3,1 millions d’euros pour une inauguration à la rentrée 2025
Son confrère Thomas Brétignière de l’agence marseillaise Caractère Spécial, à qui elle s’est associée, approuve. « On a fait avec ce qui existait, qui est déjà très riche ».
Côté bastide, où logeront les artistes dans sept chambres, « on a tout repris avec une approche traditionnelle : appareillages de pierres, enduits à la chaux, bois ».
Pour accueillir les équipes du ZEF, les architectes ont créé un grand espace ouvert en continuité du bâtiment, en misant sur une ventilation et un éclairage naturels.
Une usine devenue labo de création artistique
La deuxième phase du chantier débute du côté de l’usine. Pour ce laboratoire artistique, il a d’abord fallu revoir toute l’isolation thermique de l’immense volume. Puis réagencer techniquement le lieu pour permettre tous types de créations, théâtrale, musicale, chorégraphique ou arts du cirque.

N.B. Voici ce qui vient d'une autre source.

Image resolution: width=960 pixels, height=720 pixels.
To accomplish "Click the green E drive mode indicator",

L’installation de gradins amovibles de 150 places permettra également de transformer l’espace de création en salle de spectacle.

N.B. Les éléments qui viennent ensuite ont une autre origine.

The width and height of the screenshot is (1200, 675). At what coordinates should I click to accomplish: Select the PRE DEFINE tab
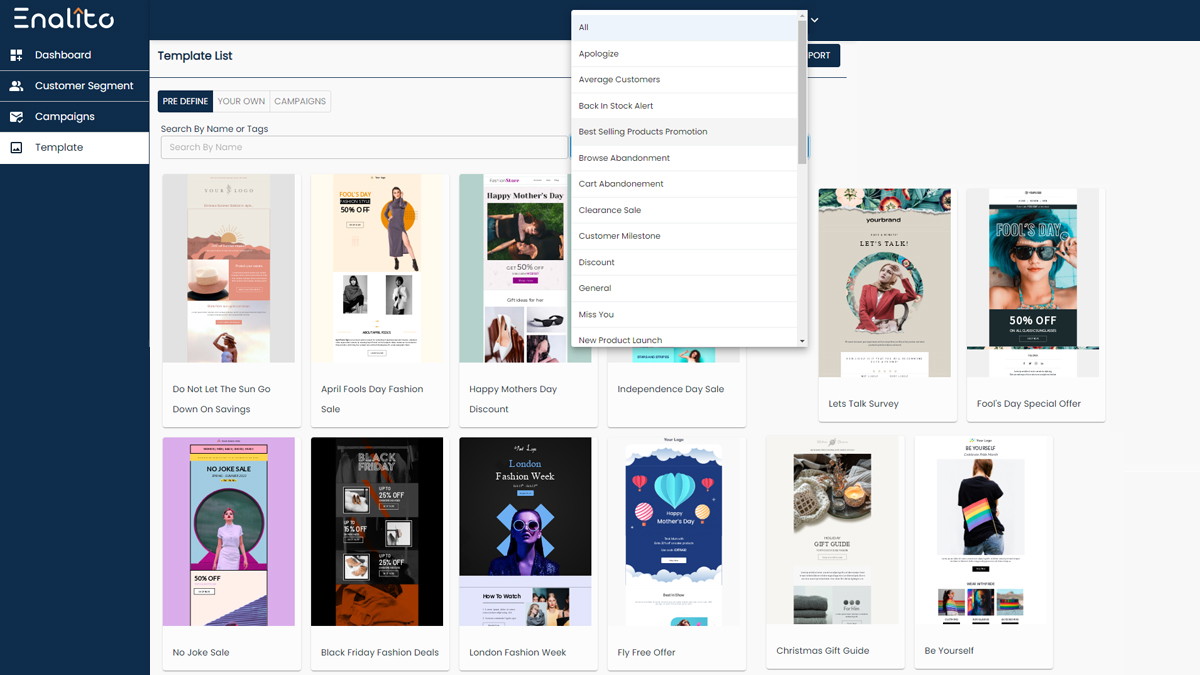click(186, 101)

Le chantier à 3,1 millions d’euros financé par l’État, la Région, le Département et la Ville, devrait être définitivement livré au début de l’été 2025. Pour une inauguration officielle à la rentrée prochaine.
Petite révolution pour un projet en fusion avec son quartier
« C’est une petite révolution ce chantier. Ça va vraiment permettre au projet du ZEF de s’exprimer complètement », se réjouit la directrice de la scène nationale, Francesca Poloniato. Son équipe de 27 collaborateurs accompagne 10 résidents, artistes ou compagnies, dans la production et la diffusion.
Ils trouvent à la Gare Franche « un espace de création en totale liberté. Ils travaillent comme ils le souhaitent avec les horaires qu’ils veulent. Et ils sont tout confort, avec Zahra, la maîtresse de maison, qui les nourrit, parfois avec la production des jardins partagés ».
Ces derniers sont un des points forts de la Gare Franche pour s’ouvrir aux quartiers voisins. Les riverains peuvent cultiver une trentaine de parcelles individuelles et collectives, avec un poulailler, et un four à pain fabriqué en torchi. « Autant de prétextes à des ateliers, des échanges, avec les enfants, les habitants, les artistes. Et de passerelles entre la culture et la vie urbaine », conclut Catherine Verrier.